Impact Interview: Maggie Kervick

Name: Maggie Kervick

Role/Function: Kiehl's Since 1851, Global Head of Sustainability

What are you working on these days?

Kiehl’s has been on a transformational journey to use environmental, social and governance (ESG) as a new management approach to drive operational excellence, a resilient value chain and a more meaningful connection with the communities we serve. With an estimated 2200 days left before irreversible climate change, we recognize the need to go further and faster to move from an extractive to a circular business model.

I am most energized by our opportunity to influence consumers to change their behaviors.  Currently, Kiehl’s offers refills at home for customers’ body, hygiene and moisturizer favorites, helping to reduce 61-81% of plastic. In a world driven by convenience, unlocking solutions that influence more responsible decisions and make ‘sustainability cool’ (and tangible) for the everyday consumer has been particularly top of mind.

What was the “aha” moment that sparked your interest in social impact?

I ran a handbag company called Bags By Mags, and during college, I had a project that challenged us to create bags out of non-traditional materials. I decided to create a tote bag out of New York City Condoms, and the response was overwhelming.

With encouragement from my dad (a hysterical and unexpected source), I pitched condom brands and landed a partnership with Lifestyles®.  

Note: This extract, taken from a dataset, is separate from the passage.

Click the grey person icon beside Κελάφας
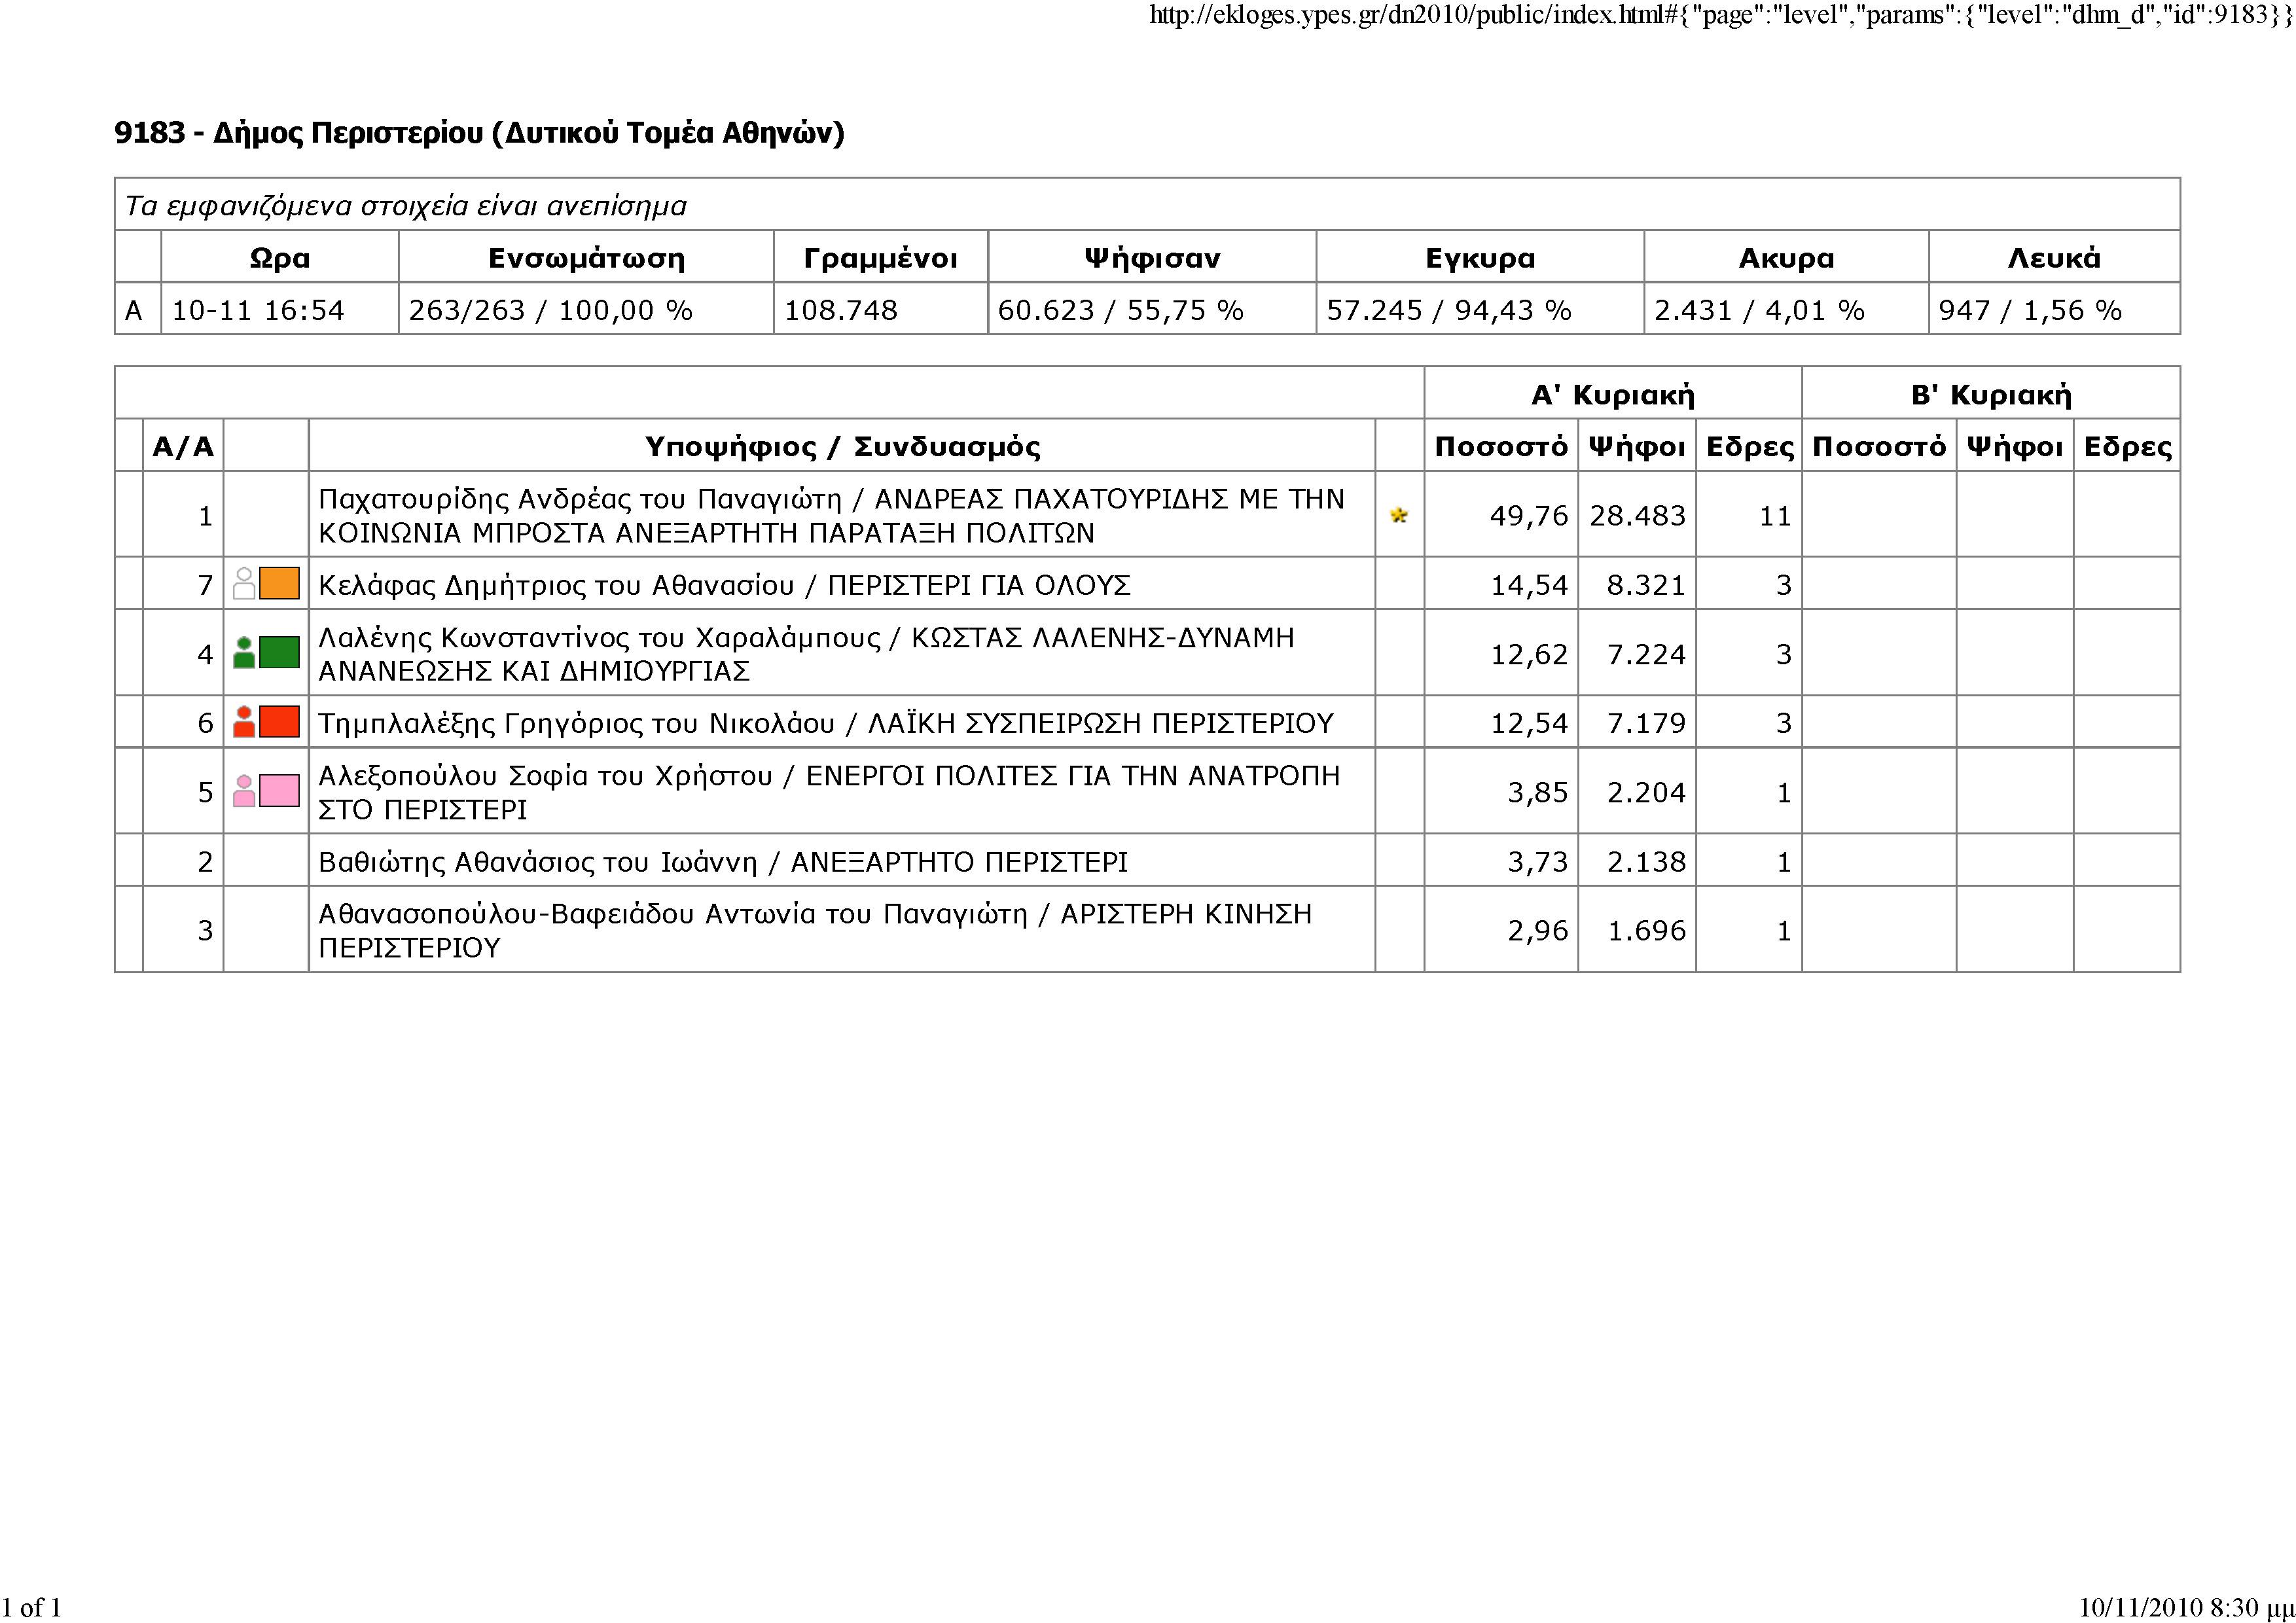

I chose Lifestyles®  because of their commitment to women and education, and together we created a capsule collection of handbags using their newly launched SKYN® brand. Through the “I’m Covered” campaign, Bags By Mags strived to put the stigma to bed by empowering women to carry and use condoms. Each of the three handbags had a condom pocket, a sample pack of condoms was provided as a gift with purchase and a portion of proceeds were donated to ANSWERS, a safe sex charity on the Rutgers campus that ‘educated the educators’.

The capsule collection led to several unexpected experiences, including being taken into the permanent collection of The Museum of Sex in New York City.

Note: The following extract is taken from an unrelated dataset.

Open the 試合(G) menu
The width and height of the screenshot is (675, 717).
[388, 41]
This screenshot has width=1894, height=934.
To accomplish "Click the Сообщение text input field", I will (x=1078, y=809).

How did you break into the social impact space?

Bags By Mags started the journey in ‘social business’, but the real turning point was when Mr. Kenneth Cole took me on as a mentor and invited me to join his team. He recognized in me a passion for linking business and society that I hadn’t recognized myself, and the rest is history!

Working in social impact is often about driving change. What is the skill or trait that has been most important for your work as a change agent? How did you learn or hone it?

Navigating the ESG landscape is complex, and the space is evolving so quickly as we exceed our planet's boundaries. The three skills I think are critical to being successful in driving impact include:

  • Business Case: You must understand the business and its operating model, and be able to translate how cross-functional partners can tweak their day-to-day processes to mitigate impact. It isn’t enough to raise awareness of the issues, you must be able to concretely demonstrate how your projects and/or proposals drive efficiency, save on costs, mitigate risk, and/or unlock new revenue streams.

  • Community Building: Sustainability is a team sport. Today’s fast-paced working environment keeps agendas and to-do lists full and sustainability becomes an add-on to your team’s overflowing plate. It is important to build a community of champions, co-create strategy and execution plans, step in to remove barriers and translate issues into business opportunities, while also carving out time to celebrate the wins.

  • Curiosity: There are 17 UN Sustainable Development Goals with 169 sub-targets. Being an expert across all environmental, social and governance topics is impossible.  Personally, the constant learning and exposure to new topics is what energizes me and with the space evolving so quickly, it is necessary to stay endlessly curious and open to learning.

What most excites you about the social impact space right now?

I am a total nerd for soil health and driving a circular economy.  When we look at what our current rates of consumption and population growth are leading toward (a world of scarcity), we must reinvent how we make, sell and circulate products. 

All companies that produce ‘things’ start at the farm or through extraction from the Earth, and we all create waste. If industries band together to scale proven solutions -- like regenerative agriculture, clean energy, recycling solutions, etc. – we could accelerate the pace of change and change consumer behaviors.